Lors de mon adolescence (comprendre une période passée mais qui du haut de mes 27 ans n’est pas toujours totalement révolue), je ne cache pas avoir porté une certaine affection pour les romans de Frédéric Beigbeder. Ses théories sur tout et n’importe quoi, son style en mode zapping (« Vacances dans le coma », ses grandes théories (« L’amour dure trois ans »), ses jokes un peu rebelles, ses punch lines à tout va (« 99 Francs »), et surtout une certaine connivence culturelle (à l’époque je trouvais génial qu’un auteur parle d’un groupe de musique que j’aimais dans ses bouquins) me faisaient régulièrement sourire. Puis il y a eu « Windows on the World », un bon roman finalement qui n’a pas usurpé son rapprochement avec Brett Easton Ellis. Non vraiment on peut le dire, j’aimais bien Frédéric Beigbeder.

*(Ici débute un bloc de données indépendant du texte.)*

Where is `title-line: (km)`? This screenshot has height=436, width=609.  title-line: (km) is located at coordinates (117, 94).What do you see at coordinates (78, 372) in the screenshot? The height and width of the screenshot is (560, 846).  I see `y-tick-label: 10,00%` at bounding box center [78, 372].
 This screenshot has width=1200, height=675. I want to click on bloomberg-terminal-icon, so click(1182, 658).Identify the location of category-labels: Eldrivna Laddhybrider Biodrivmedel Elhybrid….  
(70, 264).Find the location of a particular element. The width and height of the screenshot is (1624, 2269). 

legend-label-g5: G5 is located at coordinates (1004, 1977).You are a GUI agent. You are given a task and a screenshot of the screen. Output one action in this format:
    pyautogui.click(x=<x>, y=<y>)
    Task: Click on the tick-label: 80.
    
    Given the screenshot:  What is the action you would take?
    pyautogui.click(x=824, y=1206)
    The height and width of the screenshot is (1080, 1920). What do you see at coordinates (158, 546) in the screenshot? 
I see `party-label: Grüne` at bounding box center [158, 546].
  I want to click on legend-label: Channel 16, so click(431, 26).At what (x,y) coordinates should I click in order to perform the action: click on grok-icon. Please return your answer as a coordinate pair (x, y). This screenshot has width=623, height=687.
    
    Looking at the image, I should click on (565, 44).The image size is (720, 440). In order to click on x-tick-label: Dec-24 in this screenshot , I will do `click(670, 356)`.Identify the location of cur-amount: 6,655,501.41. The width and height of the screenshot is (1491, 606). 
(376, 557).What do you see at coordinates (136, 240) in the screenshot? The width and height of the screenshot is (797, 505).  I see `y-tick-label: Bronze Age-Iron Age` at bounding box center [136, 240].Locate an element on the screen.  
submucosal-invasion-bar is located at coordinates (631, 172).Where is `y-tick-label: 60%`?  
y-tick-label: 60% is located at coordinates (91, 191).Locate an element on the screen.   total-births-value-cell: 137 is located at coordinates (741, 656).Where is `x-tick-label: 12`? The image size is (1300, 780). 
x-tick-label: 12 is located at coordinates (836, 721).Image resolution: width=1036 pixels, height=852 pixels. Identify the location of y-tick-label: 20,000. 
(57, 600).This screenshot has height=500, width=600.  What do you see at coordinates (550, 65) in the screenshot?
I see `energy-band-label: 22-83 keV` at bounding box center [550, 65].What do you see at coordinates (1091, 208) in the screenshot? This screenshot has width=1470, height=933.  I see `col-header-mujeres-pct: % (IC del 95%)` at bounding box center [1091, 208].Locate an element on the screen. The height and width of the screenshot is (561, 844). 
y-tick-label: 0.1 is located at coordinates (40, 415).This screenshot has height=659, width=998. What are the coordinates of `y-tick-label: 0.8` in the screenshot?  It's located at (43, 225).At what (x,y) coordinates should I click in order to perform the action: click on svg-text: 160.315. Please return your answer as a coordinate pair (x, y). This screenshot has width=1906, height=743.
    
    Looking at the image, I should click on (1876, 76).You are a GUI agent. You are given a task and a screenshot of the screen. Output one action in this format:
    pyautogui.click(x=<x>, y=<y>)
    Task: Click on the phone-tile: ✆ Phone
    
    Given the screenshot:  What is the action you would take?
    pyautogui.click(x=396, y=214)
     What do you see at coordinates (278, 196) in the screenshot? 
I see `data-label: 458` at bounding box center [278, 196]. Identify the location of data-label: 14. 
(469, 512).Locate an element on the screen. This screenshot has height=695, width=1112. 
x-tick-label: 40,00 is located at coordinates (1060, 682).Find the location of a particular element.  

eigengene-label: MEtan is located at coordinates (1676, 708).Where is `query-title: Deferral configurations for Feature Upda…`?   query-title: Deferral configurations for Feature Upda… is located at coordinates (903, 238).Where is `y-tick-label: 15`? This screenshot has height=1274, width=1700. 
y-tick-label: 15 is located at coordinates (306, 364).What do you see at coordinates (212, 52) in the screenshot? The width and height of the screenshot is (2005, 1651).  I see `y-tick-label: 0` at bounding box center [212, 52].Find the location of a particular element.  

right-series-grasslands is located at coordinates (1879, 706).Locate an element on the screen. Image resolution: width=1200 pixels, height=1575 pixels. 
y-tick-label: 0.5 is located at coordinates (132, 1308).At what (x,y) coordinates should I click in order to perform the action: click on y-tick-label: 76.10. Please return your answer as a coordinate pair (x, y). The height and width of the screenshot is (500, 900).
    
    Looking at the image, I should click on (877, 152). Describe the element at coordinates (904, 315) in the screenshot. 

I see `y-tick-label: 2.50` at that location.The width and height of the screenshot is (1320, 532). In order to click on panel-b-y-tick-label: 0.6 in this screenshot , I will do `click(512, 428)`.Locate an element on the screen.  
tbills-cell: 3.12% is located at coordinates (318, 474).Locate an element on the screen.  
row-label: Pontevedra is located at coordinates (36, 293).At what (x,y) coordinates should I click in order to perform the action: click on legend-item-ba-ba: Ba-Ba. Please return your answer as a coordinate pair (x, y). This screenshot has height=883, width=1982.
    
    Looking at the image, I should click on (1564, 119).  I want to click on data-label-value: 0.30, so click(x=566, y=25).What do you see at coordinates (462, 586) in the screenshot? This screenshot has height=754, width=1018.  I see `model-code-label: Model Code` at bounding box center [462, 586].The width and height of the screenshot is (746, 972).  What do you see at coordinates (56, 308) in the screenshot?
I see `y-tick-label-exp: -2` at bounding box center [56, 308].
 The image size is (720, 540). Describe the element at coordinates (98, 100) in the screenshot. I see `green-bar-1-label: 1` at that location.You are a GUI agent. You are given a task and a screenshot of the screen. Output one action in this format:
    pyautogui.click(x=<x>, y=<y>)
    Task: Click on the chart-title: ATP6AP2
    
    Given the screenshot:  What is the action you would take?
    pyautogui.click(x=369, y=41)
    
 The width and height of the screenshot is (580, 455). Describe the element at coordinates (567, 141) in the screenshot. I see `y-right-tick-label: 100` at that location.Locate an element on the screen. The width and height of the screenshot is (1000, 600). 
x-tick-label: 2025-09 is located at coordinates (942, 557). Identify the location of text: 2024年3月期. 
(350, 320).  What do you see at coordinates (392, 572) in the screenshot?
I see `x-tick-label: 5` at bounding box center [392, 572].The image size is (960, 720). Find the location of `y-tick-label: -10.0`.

Enfin bon tout ça, c’était avant, j’étais jeune et je n’avais pas encore eu le temps de me lasser de lui.

« Au secours, Pardon » est censé être la suite de « 99 Francs », un peu comme si un enfant qui avait fait une mauvaise blague pour laquelle il avait été puni – même si la blague en question avait fait rire tout le monde – décidait quand même de remettre ça, croyant sincèrement que les gens riraient aussi la seconde fois. Passons vite sur le pitch sans intérêt : le héros est chasseur de mannequin, il va en Russie pour dénicher la perle rare pour L’Idéal, homonyme fictif et un brin ridicule de L’Oréal. A partir de là rien ne nous est épargné : tous les trucs que Beigbeder a déjà dit reviennent d’une manière à peine détournée. L’amour superficiel s’oppose aux baises sous coke, des riches picolent avec d’autres riches, puisque les gens se foutent des non riches formatés comme ils ont été par la télé, et blablabla et blablabla. On saupoudre le tout d’une pointe de religion, d’une histoire d’amour entre le héros, incarnation de Beigbeder qui ne remet nullement en cause sa passion pour l’auto-fiction, et une gamine de 15 ans dont on découvrira à la fin qu’il est le père. Malheureusement on est ni dans « Lolita », ni dans « Old Boy ».

Le lecteur navigue entre punch lines has been et jeux de mots forcés. Franchement il faut se les taper les phrases comme « Jesus Christ : c’est nous qui l’appelons au secours et c’est lui qui nous demande pardon. Il ne se la pète pas pour un fils de Dieu. J’ai connu des « fils de » qui se la racontait vachement plus. », franchement on se dirait plus dans un sketch d’Anne Roumanoff que dans un grand roman français. Même lorsqu’il sort une phrase potable comme « L’église gravée dans le marbre me fournissait à la fois un repère et un repaire. », il faut que Beigbeder s’assure que tout le monde ait bien compris son trait d’esprit (« vous comprendrez cette petite homophonie intraduisible en cyrillique »). Et encore je ne parle pas des « Il a plu et elle m’a plu ». De plus, dans sa quête du bon mot, Beigbeder part dans tous les sens, sur une page c’est l’amour qui n’existe plus, le nous sommes tous seul, la société qui est à l’origine de la fin des sentiments et nanani et nanana et puis sur la suivante on lit « Nos histoires nous unissent » et ça part sur une thèse complètement différente.

Et puis au fond que faire d’un roman où l’on justifie des thèses en s’appuyant plus sur « Nip/Tuck » que sur ses aînés ?

Dans ce livre, il n’y a qu’une très jolie phrase avec laquelle je suis vraiment en accord avec Beigbeder : « Le XXIème siècle ne se remettra pas d’avoir ridiculisé le lyrisme ». C’est tout à fait vrai, néanmoins on se demande un peu la faute à qui.